Ex-produtor da banda Gurizada Fandangueira obteve o benefício após cumprir requisitos de bom comportamento e tempo de pena; decisão é da Vara de Execução Criminal de Santa Maria
A Justiça do Rio Grande do Sul concedeu, nesta segunda-feira (2), o livramento condicional a Luciano Bonilha Leão, ex-produtor musical da banda Gurizada Fandangueira. A decisão, proferida pela juíza Bárbara Mendes de Sant’Anna, da Vara de Execução Criminal (VEC) Regional de Santa Maria, reconheceu que o apenado preencheu os requisitos objetivos e subjetivos previstos no Código Penal para a progressão da pena.
Bonilha, que já cumpria pena em regime aberto desde o final de janeiro, atingiu a fração de um terço da condenação em 1º de fevereiro de 2026. Além do tempo de prisão, a magistrada destacou o histórico prisional positivo do réu, que apresentou comportamento considerado “plenamente satisfatório”, sem registros de faltas graves ou indisciplina. A decisão também dispensou a realização de exame criminológico, sob o argumento de que não havia elementos que justificassem a medida.
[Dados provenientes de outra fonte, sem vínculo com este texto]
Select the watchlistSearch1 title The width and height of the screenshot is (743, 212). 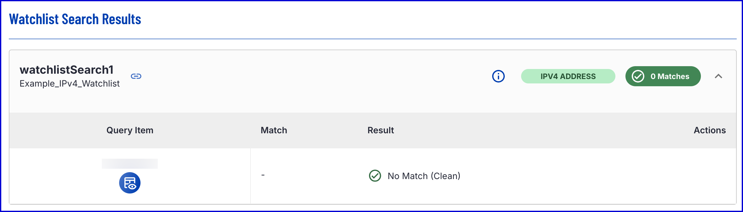[66, 70]
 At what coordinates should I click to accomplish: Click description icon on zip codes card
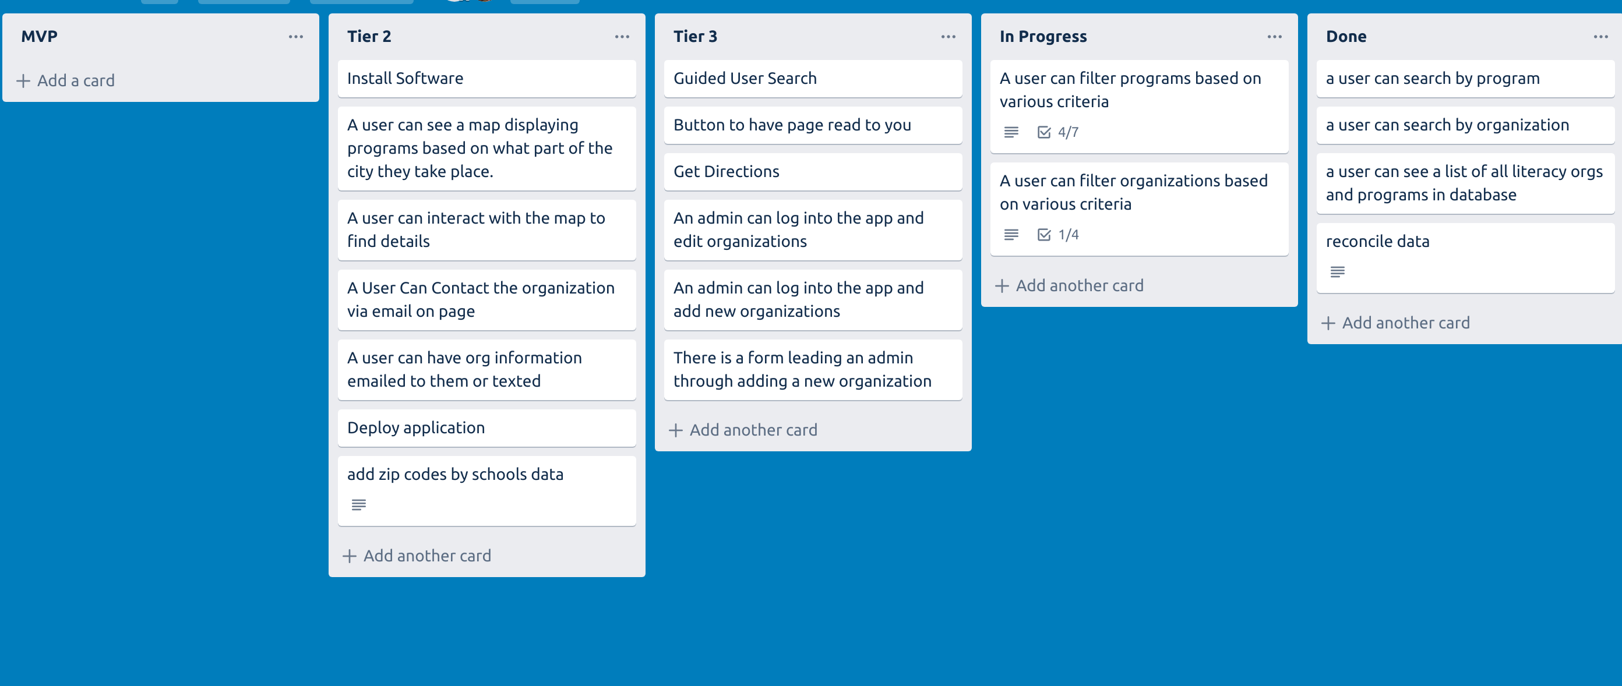coord(359,505)
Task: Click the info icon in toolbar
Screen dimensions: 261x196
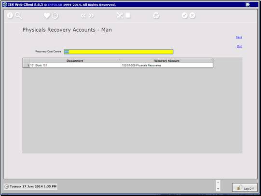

Na fundamentação, a juíza ressaltou que a gravidade do crime — o incêndio da Boate Kiss, ocorrido em 2013 — não pode ser utilizada isoladamente para negar o benefício, uma vez que tal fator já foi considerado no momento da condenação. Segundo o entendimento jurídico aplicado, o livramento condicional faz parte do processo de reinserção social gradual e controlada do preso.
Embora o benefício permita que o condenado deixe o regime prisional, ele não representa liberdade plena. Luciano Bonilha deverá seguir uma série de condições impostas pelo Juízo, cujo descumprimento pode levar à revogação imediata da medida e ao retorno para o regime fechado.